◆ BRIEF 1:
Do these statements agree with the access to information order? For each of (a), (b) and (c), answer yes or no and quote the words of the order that decide it. (a) The appellant made the request on January 4, 1989. (b) The institution granted partial access to the letter. (c) The requester's lawyer appealed the denial of access.

Access to Information Orders

Decision Information

Summary:


This appeal was received pursuant to subsection 50(1) of the Freedom of Information and Protection of Privacy Act, 1987 (the "Act") which gives a person who has made a request for access to a record under subsection 24(1) a right to appeal any decision of a head to the Commissioner.

The facts of this case and the procedures employed in making this Order are as follows:

1. On January 4, 1989, the appellant made a request to the Ministry of Natural Resources (the "institution") for the following record:

A copy of the reasond (sic) letter send (sic) by [a named individual] to the M.N.R. on behave (sic) of "[a named island]" land owners, responding to our docking situation.

2. On January 17, 1989, the institution responded, denying access to the record requested.

The institution stated that to provide access to the record would "constitute an unjustified invasion of personal privacy. I am therefore refusing access to this letter under s.21 of the Act."

3. By letter dated March 29, 1989, the requester's lawyer appealed the denial of access.

4. On April 26, 1989, I gave notice of the appeal to the institution.

◆ BRIEF 2:
In the saved entries, reproduce the lines verbatim, starting at the line that contains "Click the timestamp Mer 25/10/2023 17:04" and stopping after the line that contains "Looking at the screenshot, I should tap(231, 266).".

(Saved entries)
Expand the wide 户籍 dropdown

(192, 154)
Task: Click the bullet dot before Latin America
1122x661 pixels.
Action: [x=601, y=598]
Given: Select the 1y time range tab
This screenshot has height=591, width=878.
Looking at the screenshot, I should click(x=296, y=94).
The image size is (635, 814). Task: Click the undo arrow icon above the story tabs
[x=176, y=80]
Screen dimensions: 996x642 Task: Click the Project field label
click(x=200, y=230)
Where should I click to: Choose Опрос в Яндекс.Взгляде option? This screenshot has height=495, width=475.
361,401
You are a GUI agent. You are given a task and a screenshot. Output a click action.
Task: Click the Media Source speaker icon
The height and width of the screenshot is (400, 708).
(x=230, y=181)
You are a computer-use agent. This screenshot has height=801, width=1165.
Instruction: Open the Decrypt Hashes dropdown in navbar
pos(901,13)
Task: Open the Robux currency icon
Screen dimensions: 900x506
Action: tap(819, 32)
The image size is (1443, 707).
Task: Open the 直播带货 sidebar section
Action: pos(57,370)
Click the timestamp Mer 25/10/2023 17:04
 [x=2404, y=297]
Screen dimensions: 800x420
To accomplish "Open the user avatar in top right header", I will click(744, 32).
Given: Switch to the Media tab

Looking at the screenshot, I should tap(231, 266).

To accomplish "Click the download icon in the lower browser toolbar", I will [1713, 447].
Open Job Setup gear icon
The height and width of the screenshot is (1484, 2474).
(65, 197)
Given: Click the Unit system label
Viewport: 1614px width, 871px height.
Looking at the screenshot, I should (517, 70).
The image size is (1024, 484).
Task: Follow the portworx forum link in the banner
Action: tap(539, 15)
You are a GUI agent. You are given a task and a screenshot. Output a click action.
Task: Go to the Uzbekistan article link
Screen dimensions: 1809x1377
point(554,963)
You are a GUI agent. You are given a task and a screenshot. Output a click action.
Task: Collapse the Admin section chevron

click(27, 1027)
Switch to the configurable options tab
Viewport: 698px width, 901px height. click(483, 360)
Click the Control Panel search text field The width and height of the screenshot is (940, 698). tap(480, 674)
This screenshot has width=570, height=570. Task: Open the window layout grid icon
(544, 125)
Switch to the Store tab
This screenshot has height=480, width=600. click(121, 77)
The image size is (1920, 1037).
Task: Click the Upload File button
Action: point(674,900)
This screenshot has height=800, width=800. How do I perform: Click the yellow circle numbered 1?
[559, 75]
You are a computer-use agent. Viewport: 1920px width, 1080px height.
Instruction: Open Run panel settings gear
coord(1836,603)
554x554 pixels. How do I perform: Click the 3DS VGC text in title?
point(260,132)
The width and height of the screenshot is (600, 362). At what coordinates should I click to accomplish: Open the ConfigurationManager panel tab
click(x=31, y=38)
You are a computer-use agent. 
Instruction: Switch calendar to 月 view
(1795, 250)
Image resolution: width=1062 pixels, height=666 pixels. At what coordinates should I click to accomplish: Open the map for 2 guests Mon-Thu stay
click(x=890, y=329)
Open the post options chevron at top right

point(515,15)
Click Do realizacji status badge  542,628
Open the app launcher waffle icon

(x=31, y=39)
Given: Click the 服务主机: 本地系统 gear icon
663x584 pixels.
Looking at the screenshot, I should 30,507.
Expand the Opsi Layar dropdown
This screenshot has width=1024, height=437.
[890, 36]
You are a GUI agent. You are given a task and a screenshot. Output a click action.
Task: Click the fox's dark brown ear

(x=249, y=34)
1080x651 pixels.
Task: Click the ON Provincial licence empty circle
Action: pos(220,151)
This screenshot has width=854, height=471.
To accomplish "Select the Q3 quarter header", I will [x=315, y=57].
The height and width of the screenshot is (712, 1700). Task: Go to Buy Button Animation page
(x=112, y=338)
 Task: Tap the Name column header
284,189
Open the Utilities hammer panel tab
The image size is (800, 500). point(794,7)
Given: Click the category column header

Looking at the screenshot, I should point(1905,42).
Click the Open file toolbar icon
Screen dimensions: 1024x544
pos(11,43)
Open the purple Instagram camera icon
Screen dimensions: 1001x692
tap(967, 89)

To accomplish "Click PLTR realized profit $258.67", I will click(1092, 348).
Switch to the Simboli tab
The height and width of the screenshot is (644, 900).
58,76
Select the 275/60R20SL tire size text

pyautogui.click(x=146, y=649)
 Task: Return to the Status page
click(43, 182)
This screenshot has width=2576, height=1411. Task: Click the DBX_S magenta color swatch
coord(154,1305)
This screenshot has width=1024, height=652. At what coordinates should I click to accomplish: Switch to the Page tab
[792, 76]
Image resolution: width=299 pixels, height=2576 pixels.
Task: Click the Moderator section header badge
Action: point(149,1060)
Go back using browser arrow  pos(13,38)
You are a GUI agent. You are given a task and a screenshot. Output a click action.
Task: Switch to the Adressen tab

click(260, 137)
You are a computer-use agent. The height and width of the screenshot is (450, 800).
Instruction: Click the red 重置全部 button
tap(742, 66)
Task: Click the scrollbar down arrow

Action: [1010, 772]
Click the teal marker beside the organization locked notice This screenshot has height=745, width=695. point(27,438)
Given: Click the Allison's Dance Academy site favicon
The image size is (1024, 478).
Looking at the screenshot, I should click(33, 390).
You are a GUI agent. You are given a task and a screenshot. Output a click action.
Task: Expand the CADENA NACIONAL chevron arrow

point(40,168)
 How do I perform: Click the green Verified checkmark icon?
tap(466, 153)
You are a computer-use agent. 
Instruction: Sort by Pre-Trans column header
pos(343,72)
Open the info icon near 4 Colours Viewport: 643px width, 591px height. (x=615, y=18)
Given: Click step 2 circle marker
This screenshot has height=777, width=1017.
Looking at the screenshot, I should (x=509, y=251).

◆ CORRECT ANSWER 1:
(a) Yes: "On January 4, 1989, the appellant made a request to the Ministry of Natural Resources"
(b) No: "the institution responded, denying access to the record requested."
(c) Yes: "By letter dated March 29, 1989, the requester's lawyer appealed the denial of access."

◆ CORRECT ANSWER 2:
Click the timestamp Mer 25/10/2023 17:04
 [x=2404, y=297]
Screen dimensions: 800x420
To accomplish "Open the user avatar in top right header", I will click(744, 32).
Given: Switch to the Media tab

Looking at the screenshot, I should tap(231, 266).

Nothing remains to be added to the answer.